Hay gente que es devorada en el camino por sus propios sueños o, quizás, por la mala suerte… Emigrantes convertidos en parias, que están muy lejos de siquiera llegar a ver el Río Grande, el desierto de Arizona o de pisar Ciudad Juárez; personas llegadas de Centroamérica -o de más abajo- que primero deben sortear esa trampa mortal en la que se convierten los casi 2 millones de kilómetros cuadrados del territorio mexicano. La gente con la que por cuatro meses convivió Felipe Jácome Marchán, la misma que se juega la vida en la ‘frontera vertical’.
Hoy que hablar de las restricciones migratorias está de moda, debido a la reciente ley que en Arizona convierte en crimen una falta administrativa (entrar sin papeles a Estados Unidos), el ensayo fotográfico de Felipe Jácome es más pertinente que nunca. Sobre todo porque muestra a esos emigrantes de los que nadie habla: los que malviven o ni siquiera logran sobrevivir dentro de México, peor aún llegar a la frontera con EE.UU.
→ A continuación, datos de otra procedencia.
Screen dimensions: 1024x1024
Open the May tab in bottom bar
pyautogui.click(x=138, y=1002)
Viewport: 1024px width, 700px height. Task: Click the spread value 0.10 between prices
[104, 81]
Este fotoperiodista ecuatoriano los saca de la invisibilidad en 27 imágenes, que están expuestas en el Centro de Estudios Latinoamericanos de la Universidad de Georgetown, Washington DC, desde el 26 de abril hasta el 5 de mayo.
¿Para qué sirve este testimonio gráfico? Para desentumecer la sensibilidad; para que 67,7 migrantes centroamericanos secuestrados al día en territorio mexicano -según un estudio de la Comisión Nacional de Derechos Humanos de México- no sea solo una cifra más.
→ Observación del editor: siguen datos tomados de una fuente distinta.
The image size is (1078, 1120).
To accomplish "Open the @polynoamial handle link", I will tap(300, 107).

Con todo el miedo y el interés a cuestas, Felipe hizo un tramo del viaje con ellos; durmió en los mismos albergues, peló papas, tomó fotos, se trepó al techo de un tren carguero: “(…) aferrado a mi cámara y a una fe que nunca tuve. En la ruta del migrante -y sobre el tren específicamente- uno nunca sabe quién duerme a su lado, ni cuándo va a haber operativos militares, ni si una banda de maras asaltará el tren repartiendo machetazos, ni si las lluvias descarrilarán al tren”.
En los días -que sin darse cuenta se volvieron semanas y luego meses- en que Felipe viajó entre Tapachula, una población mexicana a 30 km de Guatemala, y Ciudad Ixtepec aprendió varias cosas. Como por ejemplo, que muchos de sus acompañantes nunca llegarían a la frontera norte del país; que algunos de ellos ya iban por el onceavo intento; que se puede tomar agua de tortilla quemada; que sobre el ‘tren de la muerte’ la noche es eterna; y que por increíble que parezca los rasgos más llanos de los humanos como la fe, la perseverancia o la nostalgia permanecen intactos en las situaciones más terribles.
Los 400 kilómetros que separan Tapachula de Ciudad Ixtepec, Felipe los hizo en dos etapas distintas. Durante el receso, él volvía a los EE.UU., donde vivía con su familia y estaba estudiando Economía. Fue en Baltimore, precisamente, donde nació la idea de Frontera Vertical, como se llama la muestra.
“Cuando el gobierno de Bush planteó la criminalización de la migración comencé a hacer retratos de inmigrantes en Baltimore. Y tomando fotos a centroamericanos, me di cuenta de que quizá peor que el drama de la frontera con EE.UU. es el que viven ellos en México; la mayoría no llega, son asesinados o los meten presos y terminan deportados. Por eso a México le dicen la frontera vertical”.
Con 800 dólares que le dio la Universidad Johns Hopkins, y unas enormes ganas, viajó a México y se embarcó en esta historia que le llevó a hacer un tramo de la ruta del migrante; ese espacio y tiempo que él define como “infinitamente oscuro y complejo, que no puede ser medido con la misma vara que el resto de la sociedad. La ruta es una especie de universo paralelo regido por su propia lógica. Ahí, el sentido y el valor de la vida sufren distorsiones infinitas”.
Aunque su viaje terminó en el 2008, la rabia de una compañera de viaje sigue indeleble: “¡Esos cabrones me violaron a mí a mi prima!”. Y las preguntas que le quitaban el sueño persisten en su cabeza: “¿Hasta qué punto perecer en el camino es algo esperado? ¿Qué niveles de miseria y de desesperanza hacen que alguien ice sus velas hacia este calvario.